Element and text location items:
====

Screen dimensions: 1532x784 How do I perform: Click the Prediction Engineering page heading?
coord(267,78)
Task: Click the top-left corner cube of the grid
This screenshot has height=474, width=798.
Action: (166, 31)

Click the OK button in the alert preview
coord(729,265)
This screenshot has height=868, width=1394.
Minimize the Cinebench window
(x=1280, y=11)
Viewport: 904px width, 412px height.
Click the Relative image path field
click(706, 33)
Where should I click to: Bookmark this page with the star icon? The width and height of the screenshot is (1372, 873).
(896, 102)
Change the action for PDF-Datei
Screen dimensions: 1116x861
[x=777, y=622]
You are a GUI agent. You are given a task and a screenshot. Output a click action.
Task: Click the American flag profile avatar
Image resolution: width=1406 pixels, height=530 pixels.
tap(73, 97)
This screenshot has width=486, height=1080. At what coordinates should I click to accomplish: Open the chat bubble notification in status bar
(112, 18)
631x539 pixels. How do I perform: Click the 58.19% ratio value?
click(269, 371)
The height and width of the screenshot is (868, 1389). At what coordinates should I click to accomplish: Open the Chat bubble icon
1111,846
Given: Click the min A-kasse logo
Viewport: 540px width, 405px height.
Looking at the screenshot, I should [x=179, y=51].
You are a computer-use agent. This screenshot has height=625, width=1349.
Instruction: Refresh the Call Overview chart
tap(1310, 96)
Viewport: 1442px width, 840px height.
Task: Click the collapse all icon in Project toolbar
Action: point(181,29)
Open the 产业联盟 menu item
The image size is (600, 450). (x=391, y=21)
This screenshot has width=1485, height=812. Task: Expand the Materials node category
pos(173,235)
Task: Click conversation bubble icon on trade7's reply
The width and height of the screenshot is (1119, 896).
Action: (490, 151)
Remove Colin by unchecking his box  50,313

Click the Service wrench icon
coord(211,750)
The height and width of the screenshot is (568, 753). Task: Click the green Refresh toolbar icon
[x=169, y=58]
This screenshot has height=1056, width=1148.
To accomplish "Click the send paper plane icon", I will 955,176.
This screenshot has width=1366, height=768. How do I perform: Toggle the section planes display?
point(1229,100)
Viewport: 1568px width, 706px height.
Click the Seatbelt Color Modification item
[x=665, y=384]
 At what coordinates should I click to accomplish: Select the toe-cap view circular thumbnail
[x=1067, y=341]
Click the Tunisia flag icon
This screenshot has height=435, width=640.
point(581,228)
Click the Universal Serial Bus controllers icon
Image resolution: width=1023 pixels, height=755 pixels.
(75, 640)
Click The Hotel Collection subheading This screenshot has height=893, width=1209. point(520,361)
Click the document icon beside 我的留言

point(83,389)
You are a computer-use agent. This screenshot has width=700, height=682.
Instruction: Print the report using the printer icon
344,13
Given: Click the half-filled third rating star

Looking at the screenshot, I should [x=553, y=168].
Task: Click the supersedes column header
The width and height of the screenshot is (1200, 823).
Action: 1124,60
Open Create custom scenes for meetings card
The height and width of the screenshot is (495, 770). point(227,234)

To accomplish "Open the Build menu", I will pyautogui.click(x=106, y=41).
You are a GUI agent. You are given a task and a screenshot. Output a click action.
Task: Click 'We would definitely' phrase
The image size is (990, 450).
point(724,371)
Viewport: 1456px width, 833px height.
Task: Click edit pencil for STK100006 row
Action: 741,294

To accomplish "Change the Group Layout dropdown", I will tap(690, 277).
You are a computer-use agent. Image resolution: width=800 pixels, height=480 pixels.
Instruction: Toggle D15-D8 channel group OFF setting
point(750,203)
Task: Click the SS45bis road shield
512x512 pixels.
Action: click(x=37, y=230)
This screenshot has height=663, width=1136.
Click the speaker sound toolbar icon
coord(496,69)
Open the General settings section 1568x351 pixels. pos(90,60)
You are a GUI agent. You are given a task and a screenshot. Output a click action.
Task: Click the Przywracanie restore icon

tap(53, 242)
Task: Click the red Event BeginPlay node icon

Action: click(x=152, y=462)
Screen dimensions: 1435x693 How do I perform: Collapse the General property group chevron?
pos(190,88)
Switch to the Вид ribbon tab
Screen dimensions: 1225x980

====

● **Task requirements**: Can you retype every one of the items above word for word?

● **Exercise answer**:
Screen dimensions: 1532x784 How do I perform: Click the Prediction Engineering page heading?
coord(267,78)
Task: Click the top-left corner cube of the grid
This screenshot has height=474, width=798.
Action: (166, 31)

Click the OK button in the alert preview
coord(729,265)
This screenshot has height=868, width=1394.
Minimize the Cinebench window
(x=1280, y=11)
Viewport: 904px width, 412px height.
Click the Relative image path field
click(706, 33)
Where should I click to: Bookmark this page with the star icon? The width and height of the screenshot is (1372, 873).
(896, 102)
Change the action for PDF-Datei
Screen dimensions: 1116x861
[x=777, y=622]
You are a GUI agent. You are given a task and a screenshot. Output a click action.
Task: Click the American flag profile avatar
Image resolution: width=1406 pixels, height=530 pixels.
tap(73, 97)
This screenshot has width=486, height=1080. At what coordinates should I click to accomplish: Open the chat bubble notification in status bar
(112, 18)
631x539 pixels. How do I perform: Click the 58.19% ratio value?
click(269, 371)
The height and width of the screenshot is (868, 1389). At what coordinates should I click to accomplish: Open the Chat bubble icon
1111,846
Given: Click the min A-kasse logo
Viewport: 540px width, 405px height.
Looking at the screenshot, I should [x=179, y=51].
You are a computer-use agent. This screenshot has height=625, width=1349.
Instruction: Refresh the Call Overview chart
tap(1310, 96)
Viewport: 1442px width, 840px height.
Task: Click the collapse all icon in Project toolbar
Action: point(181,29)
Open the 产业联盟 menu item
The image size is (600, 450). (x=391, y=21)
This screenshot has width=1485, height=812. Task: Expand the Materials node category
pos(173,235)
Task: Click conversation bubble icon on trade7's reply
The width and height of the screenshot is (1119, 896).
Action: (490, 151)
Remove Colin by unchecking his box  50,313

Click the Service wrench icon
coord(211,750)
The height and width of the screenshot is (568, 753). Task: Click the green Refresh toolbar icon
[x=169, y=58]
This screenshot has height=1056, width=1148.
To accomplish "Click the send paper plane icon", I will 955,176.
This screenshot has width=1366, height=768. How do I perform: Toggle the section planes display?
point(1229,100)
Viewport: 1568px width, 706px height.
Click the Seatbelt Color Modification item
[x=665, y=384]
 At what coordinates should I click to accomplish: Select the toe-cap view circular thumbnail
[x=1067, y=341]
Click the Tunisia flag icon
This screenshot has height=435, width=640.
point(581,228)
Click the Universal Serial Bus controllers icon
Image resolution: width=1023 pixels, height=755 pixels.
(75, 640)
Click The Hotel Collection subheading This screenshot has height=893, width=1209. point(520,361)
Click the document icon beside 我的留言

point(83,389)
You are a computer-use agent. This screenshot has width=700, height=682.
Instruction: Print the report using the printer icon
344,13
Given: Click the half-filled third rating star

Looking at the screenshot, I should [x=553, y=168].
Task: Click the supersedes column header
The width and height of the screenshot is (1200, 823).
Action: 1124,60
Open Create custom scenes for meetings card
The height and width of the screenshot is (495, 770). point(227,234)

To accomplish "Open the Build menu", I will pyautogui.click(x=106, y=41).
You are a GUI agent. You are given a task and a screenshot. Output a click action.
Task: Click 'We would definitely' phrase
The image size is (990, 450).
point(724,371)
Viewport: 1456px width, 833px height.
Task: Click edit pencil for STK100006 row
Action: 741,294

To accomplish "Change the Group Layout dropdown", I will tap(690, 277).
You are a computer-use agent. Image resolution: width=800 pixels, height=480 pixels.
Instruction: Toggle D15-D8 channel group OFF setting
point(750,203)
Task: Click the SS45bis road shield
512x512 pixels.
Action: click(x=37, y=230)
This screenshot has height=663, width=1136.
Click the speaker sound toolbar icon
coord(496,69)
Open the General settings section 1568x351 pixels. pos(90,60)
You are a GUI agent. You are given a task and a screenshot. Output a click action.
Task: Click the Przywracanie restore icon

tap(53, 242)
Task: Click the red Event BeginPlay node icon

Action: click(x=152, y=462)
Screen dimensions: 1435x693 How do I perform: Collapse the General property group chevron?
pos(190,88)
Switch to the Вид ribbon tab
Screen dimensions: 1225x980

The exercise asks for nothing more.